◆ **Passage provided**:
>>
Dr. Minhua Eunice Ma is Reader in Visualisation & Virtual Reality and Programme Leader for MSc Computer Games Production at the School of Computing, University of Derby. She completed her Doctorate in Computer Science from the University of Ulster in 2005 and MSc in Computing Science from the University of Newcastle upon Tyne in 2001. Her research areas include Virtual Reality, 3D visualisation, serious games, and Natural Language Processing. Her principal lines of work have been published in about 40 peer-reviewed scientific journals as well as conference proceedings. She has received grants from the Northern Ireland Chest, Heart and Stroke Association for her work on Virtual Reality in rehabilitation and a number of other grants for her research in visualisation and games. She has been supervising Ph.D. students in video games, digital watermarking and e-learning. With her team she has been developing Virtual Reality games for healthcare and natural language visualisation systems with broad impact in intelligent multimedia, serious games, forensic visualisation and other areas. Dr. Ma is a guest editor of a special issue of the International Journal of Intelligent Decision Technologies, and has served on the Editorial Board of Scientific Journals International and the Foxwell & Davies Ltd Scientific Publisher and numerous conference committees.
Prof. Nikolaos Antonopoulos, Head of School of Computing, University of Derby, UK.
Professor Nick Antonopoulos is currently the Head of School of Computing and Assistant Dean (Research) of the Faculty of Business, Computing & Law at the University of Derby. Prior to joining the University of Derby in March 2009 he was a Senior Lecturer (US Associate Professor) and Director of the MSc Degrees at the Department of Computing, University of Surrey, UK. He holds a BSc in Physics (1st class) from the University of Athens in 1993, an MSc in Information Technology from Aston University in 1994 and a PhD in Computer Science from the University of Surrey in 2000. Prior to joining the academia he has worked as a networks consultant and was the co-founder and director of a company developing Web-based management information systems. He has over 12 years of academic experience during which he has designed and has been managing advanced Masters Programmes in computer science at the University of Surrey. He has published over 80 articles in fully refereed journals and international conferences. He has received a number of best paper awards in conferences and graduated 6 PhD students. He has edited two books in the field of P2P, Grids and Cloud Computing published by IGI Global and Springer respectively. He is on the editorial board of the Springer journal of Peer-to-Peer Networking and Applications (effective from 2009) and on the advisory editorial board of the IGI Global Handbook of Research on Telecommunications Planning and Management for Business. He is a Fellow of the UK Higher Education Academy and a full member of the British Computer Society.
<<
◆ **Tasks to complete**:
(A) Answer each question about the School of Computing biographies above in a few words.
(i) Which university awarded Dr. Ma her Doctorate in Computer Science?
(ii) In what month and year did Professor Antonopoulos join the University of Derby?
(iii) How many PhD students has Professor Antonopoulos graduated?
(B) Extend the School of Computing biographies above, starting right after the sentence on Professor Antonopoulos's Higher Education Academy fellowship and British Computer Society membership.

◆ **Material supplied**:
>>
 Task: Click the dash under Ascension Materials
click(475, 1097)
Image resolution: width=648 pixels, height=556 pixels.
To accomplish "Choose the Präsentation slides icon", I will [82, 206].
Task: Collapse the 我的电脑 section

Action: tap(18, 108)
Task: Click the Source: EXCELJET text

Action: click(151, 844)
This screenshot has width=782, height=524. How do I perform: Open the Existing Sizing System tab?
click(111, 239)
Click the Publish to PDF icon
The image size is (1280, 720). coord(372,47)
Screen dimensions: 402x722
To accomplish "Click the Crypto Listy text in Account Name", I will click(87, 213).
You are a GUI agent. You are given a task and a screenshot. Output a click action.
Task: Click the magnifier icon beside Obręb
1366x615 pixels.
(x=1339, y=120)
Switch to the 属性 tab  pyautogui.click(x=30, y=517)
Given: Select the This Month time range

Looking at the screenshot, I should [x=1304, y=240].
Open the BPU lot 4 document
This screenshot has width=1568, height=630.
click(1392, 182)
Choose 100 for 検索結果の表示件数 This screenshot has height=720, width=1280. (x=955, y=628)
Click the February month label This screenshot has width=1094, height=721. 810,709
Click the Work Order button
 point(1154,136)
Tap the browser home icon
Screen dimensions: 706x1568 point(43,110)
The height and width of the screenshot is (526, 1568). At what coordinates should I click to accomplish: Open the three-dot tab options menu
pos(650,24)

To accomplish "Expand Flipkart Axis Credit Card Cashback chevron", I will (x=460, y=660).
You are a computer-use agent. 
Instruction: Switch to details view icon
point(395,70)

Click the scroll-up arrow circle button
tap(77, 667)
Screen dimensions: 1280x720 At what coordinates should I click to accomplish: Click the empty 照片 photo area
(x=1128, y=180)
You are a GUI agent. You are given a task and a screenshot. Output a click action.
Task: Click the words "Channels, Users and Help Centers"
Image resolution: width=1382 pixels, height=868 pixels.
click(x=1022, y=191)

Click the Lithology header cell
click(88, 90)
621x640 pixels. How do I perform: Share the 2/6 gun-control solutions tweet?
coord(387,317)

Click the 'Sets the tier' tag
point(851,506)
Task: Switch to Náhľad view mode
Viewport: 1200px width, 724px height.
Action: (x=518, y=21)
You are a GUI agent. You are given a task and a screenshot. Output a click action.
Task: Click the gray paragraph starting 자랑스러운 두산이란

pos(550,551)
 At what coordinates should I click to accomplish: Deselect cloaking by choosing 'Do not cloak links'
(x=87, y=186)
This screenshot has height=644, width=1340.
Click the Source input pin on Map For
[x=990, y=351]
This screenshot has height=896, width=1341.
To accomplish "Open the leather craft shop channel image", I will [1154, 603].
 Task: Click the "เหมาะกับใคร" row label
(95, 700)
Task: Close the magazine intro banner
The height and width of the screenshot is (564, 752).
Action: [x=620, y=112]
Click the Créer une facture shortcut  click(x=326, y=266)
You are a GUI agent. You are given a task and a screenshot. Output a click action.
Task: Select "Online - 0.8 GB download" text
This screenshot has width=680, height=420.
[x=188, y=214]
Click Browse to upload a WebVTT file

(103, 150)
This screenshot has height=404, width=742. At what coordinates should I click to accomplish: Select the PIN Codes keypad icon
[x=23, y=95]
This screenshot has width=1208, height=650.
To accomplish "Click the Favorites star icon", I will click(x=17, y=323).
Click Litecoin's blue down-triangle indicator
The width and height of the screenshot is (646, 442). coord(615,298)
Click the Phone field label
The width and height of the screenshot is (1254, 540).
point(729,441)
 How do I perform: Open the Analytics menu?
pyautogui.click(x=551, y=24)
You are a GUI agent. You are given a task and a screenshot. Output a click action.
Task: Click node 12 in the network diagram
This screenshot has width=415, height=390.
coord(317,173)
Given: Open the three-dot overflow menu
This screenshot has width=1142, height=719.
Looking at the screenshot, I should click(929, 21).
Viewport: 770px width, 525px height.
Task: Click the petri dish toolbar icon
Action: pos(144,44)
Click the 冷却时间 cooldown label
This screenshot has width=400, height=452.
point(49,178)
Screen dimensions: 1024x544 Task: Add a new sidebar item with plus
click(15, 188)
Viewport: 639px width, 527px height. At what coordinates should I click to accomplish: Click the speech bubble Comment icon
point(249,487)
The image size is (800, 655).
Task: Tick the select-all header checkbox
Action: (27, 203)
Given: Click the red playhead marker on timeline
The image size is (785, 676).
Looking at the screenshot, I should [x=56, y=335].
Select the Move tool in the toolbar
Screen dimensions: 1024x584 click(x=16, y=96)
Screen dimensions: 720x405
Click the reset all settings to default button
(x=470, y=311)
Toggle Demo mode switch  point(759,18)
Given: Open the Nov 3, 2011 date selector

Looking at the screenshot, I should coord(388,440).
<<
◆ **Per-task answers**:
(A)
(i) The University of Ulster
(ii) March 2009
(iii) 6

(B)
Dr. Manuel Fradinho Oliveira, R&D Director, Cyntelix, Netherlands
Manuel Fradinho Olivera is the research director of Cyntelix, and is responsible for the business development of several successful innovations. His research interests include collaborative virtual environments, immersive virtual reality, networked virtual environments, game design, human factors, and serious games. He has more than 70 refereed conference and journal publications to date. He received his doctorate from University College London, which focused on creating networked virtual environment systems, which yielded a patent addressing subjective networked compensation techniques. He is currently actively involved in rapid competence development environments using serious games, being the scientific coordinator of the TARGET research project (IST Project 231717). In addition, he has recently published Networked Graphics, Building Networked Games and Virtual Environments by Morgan Kaufman.